I observed the same behavior as @CoryMartin-NOAA did on Orion
Total Test time (real) = 3330.70 sec
The following tests FAILED:
911 - test_femps_csgrid (Failed)
Errors while running CTest
Orion-login-2[35] rtreadon$ ulimit -s unlimited
Orion-login-2[36] rtreadon$ ctest -R test_femps_csgrid
Test project /work/noaa/da/Russ.Treadon/git/JEDI-T2O/ufs-da-bundle/UFS-DA/build
Start 911: test_femps_csgrid
1/1 Test #911: test_femps_csgrid ................ Passed 7.99 sec
100% tests passed, 0 tests failed out of 1
Label Time Summary:
executable = 7.99 sec*proc (1 test)
femps = 7.99 sec*proc (1 test)
Total Test time (real) = 8.49 sec
Orion-login-2[37] rtreadon$
Thanks @CatherineThomas-NOAA I only had one test fail on Orion...
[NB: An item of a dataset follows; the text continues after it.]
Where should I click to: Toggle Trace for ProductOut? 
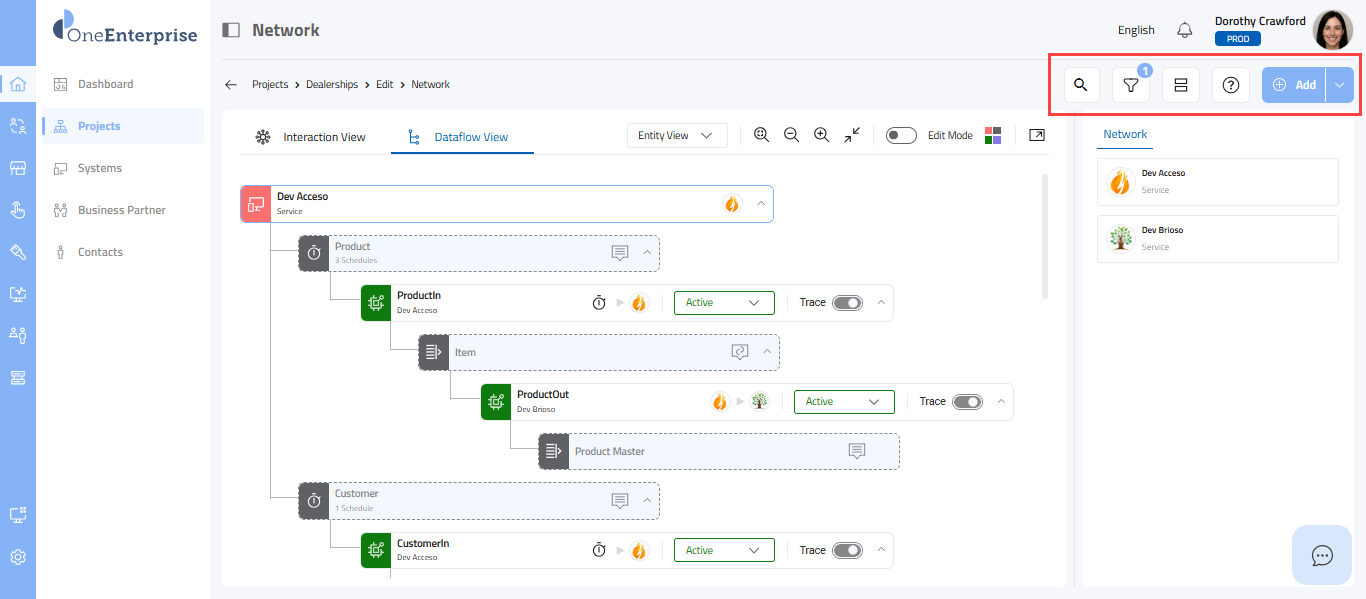coord(967,402)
911 - test_femps_csgrid (Failed)
It had a segmentation fault when running it interactively. By rerunning it with
ulimit -s unlimited
interactively, it passed.@aerorahul should I add the
ulimit -s unlimited
to the build/test script? I assume that is where that should go?
Probably needed in the if-block for hera and orion.
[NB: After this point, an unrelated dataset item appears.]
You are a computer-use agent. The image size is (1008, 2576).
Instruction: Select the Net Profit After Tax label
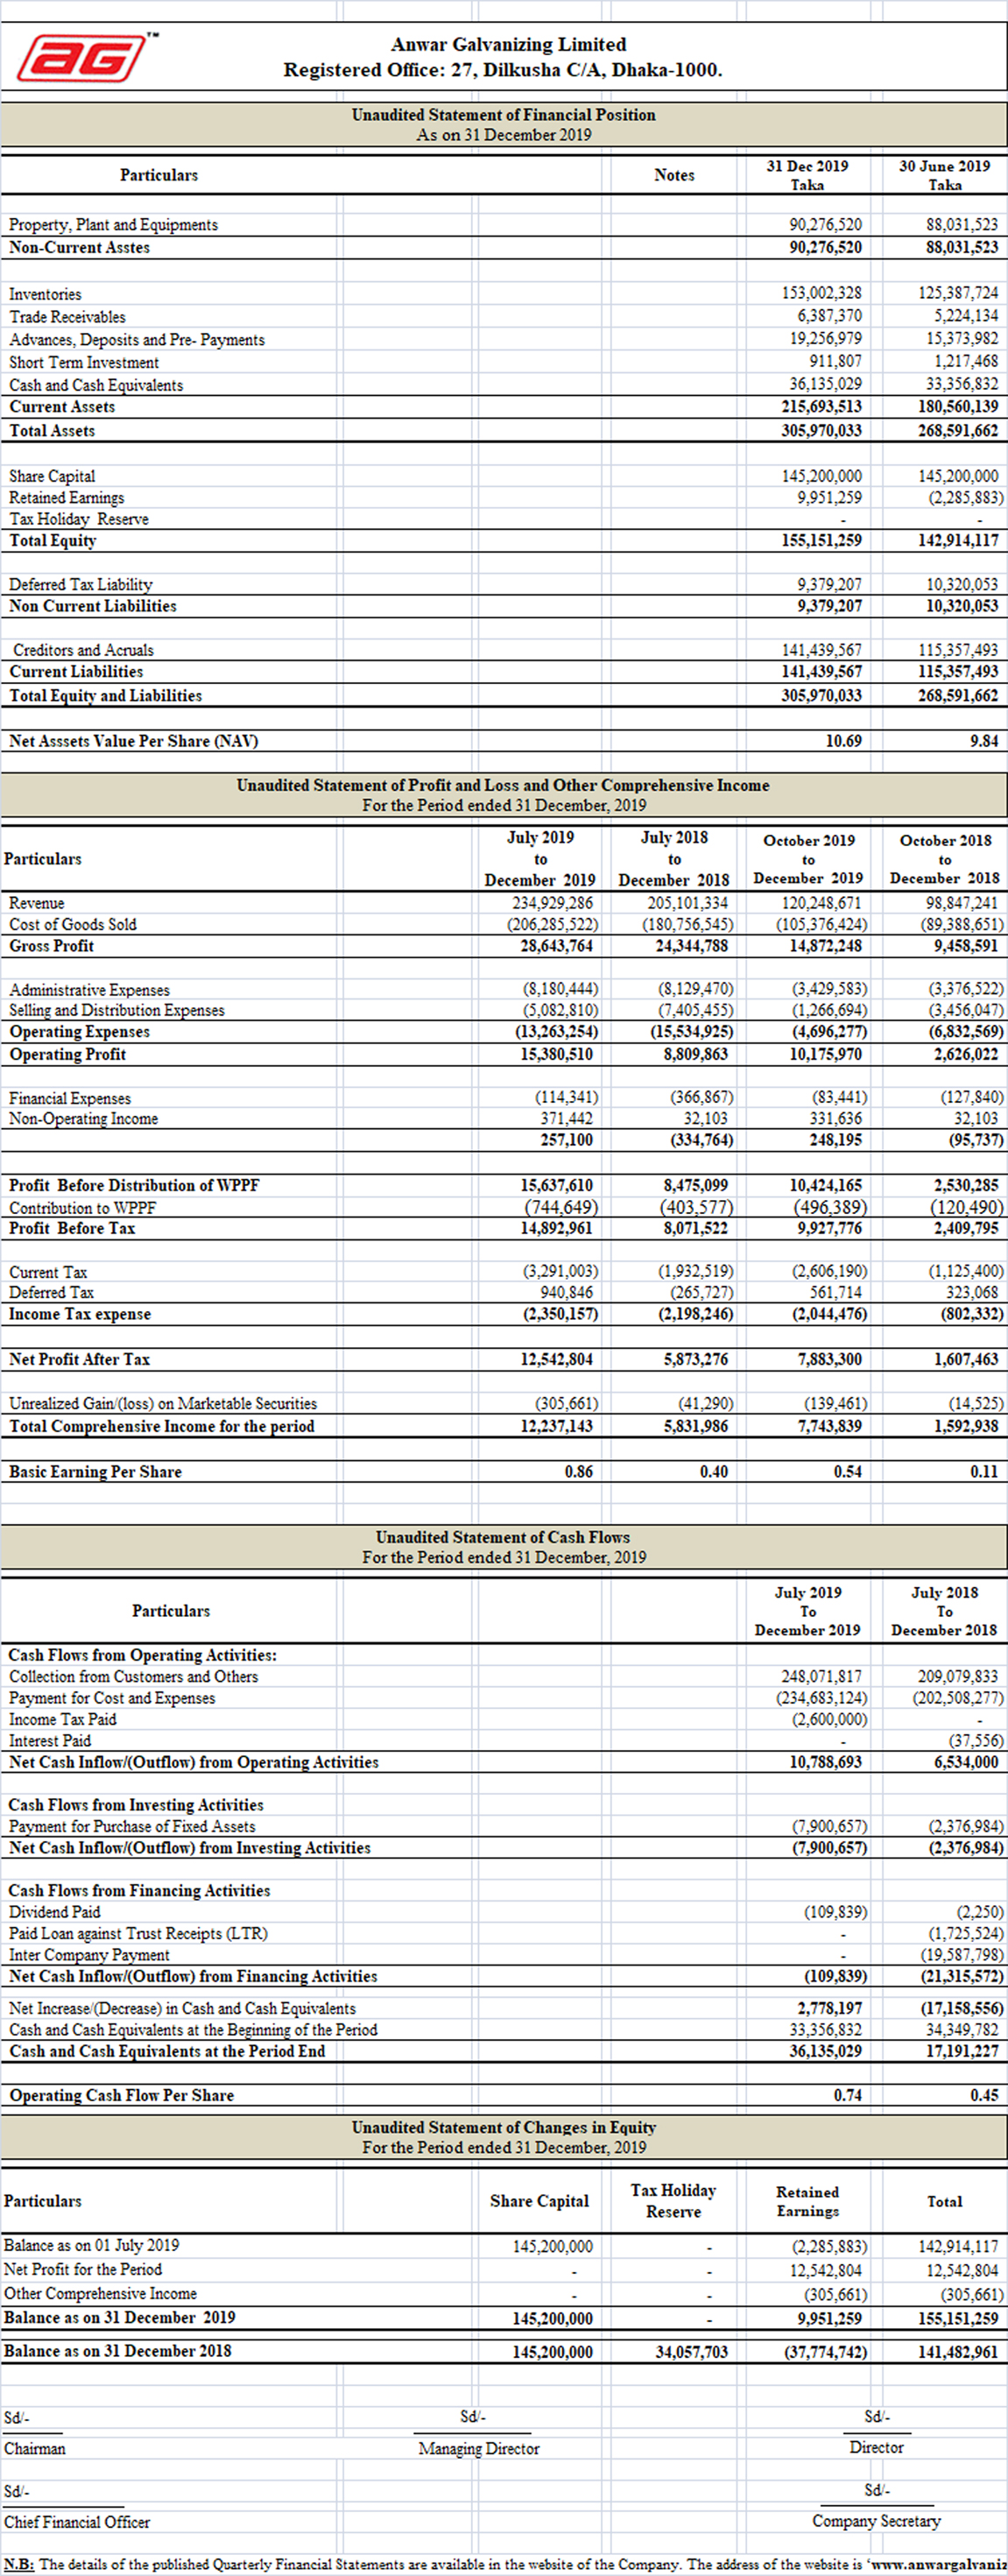click(x=79, y=1359)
Thinking more about this, why are we running tests in the build script? And if we indeed do want to, why do we care about running all the tests from eckit down to fv3-jedi? When a tag/branch is added to the workflow, we should ensure that it has been tested offline. JEDI allows us to do that.
I would remove the ctest option completely from this. If someone is doing development on the fv3-bundle, they can do these tests there.
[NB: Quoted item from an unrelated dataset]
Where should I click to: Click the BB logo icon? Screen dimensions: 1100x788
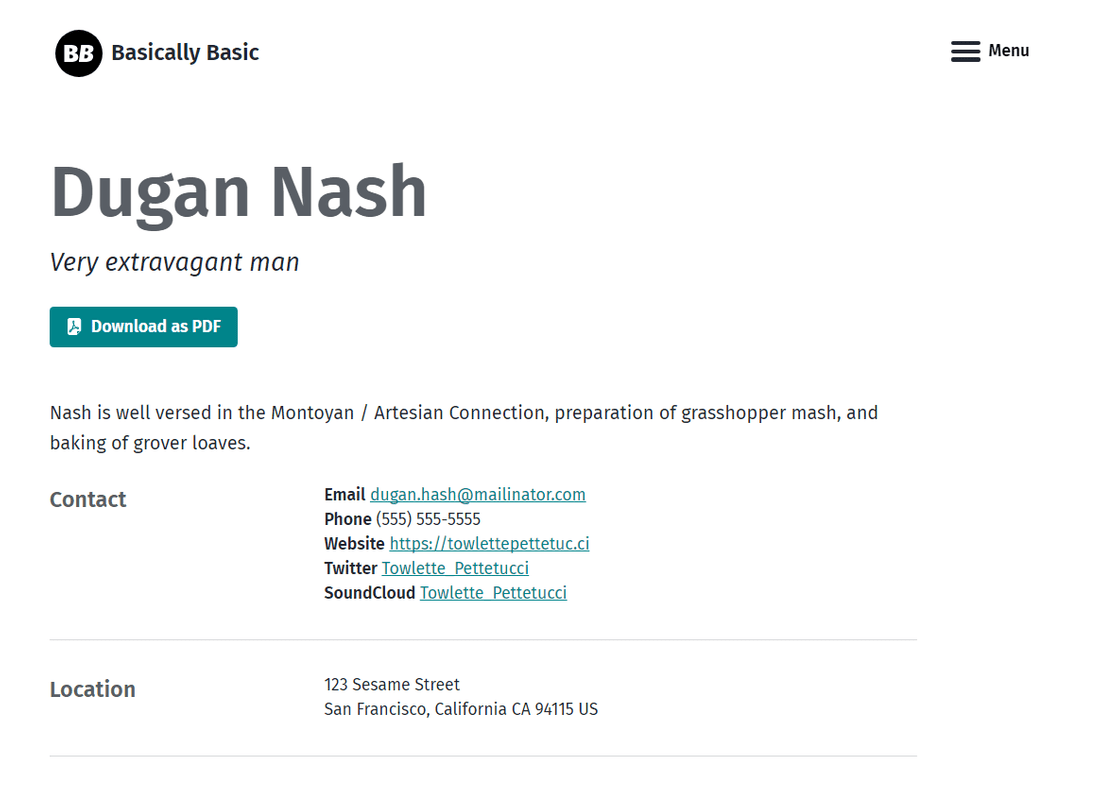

@aerorahul well the default is to build without testing and it only runs the tests if the user explicitly tells it to. I see no harm in this as-is but will defer to what others think.
Since the default is to not run ctest upon installation, I'm fine with leaving the option. It's something I would use as part of installing the package on a new machine. That said, I get @aerorahul 's point. The name ./build_UFSDA.sh
indicates that the script builds (installs) the package. One can manually execute all or specific ctests after installation. Sorry, this isn't a clear keep it or remove it comment.
With the most recent commit, to build please run either:
BUILD_TARGET=orion ./build_UFSDA.sh
or BUILD_TARGET=hera ./build_UFSDA.sh
depending on platform
This PR adds 4 new files and a set of directories within a
UFS-DA
subdirectory to mimic how the GSI repository is set up.There are Lua modules for both Orion and Hera to load the JEDI stacks. There is a custom CMakeLists.txt so that there is no need to clone a 'bundle'. There is also a new
ush/build_UFSDA.sh
script that will do everything automatically for the user.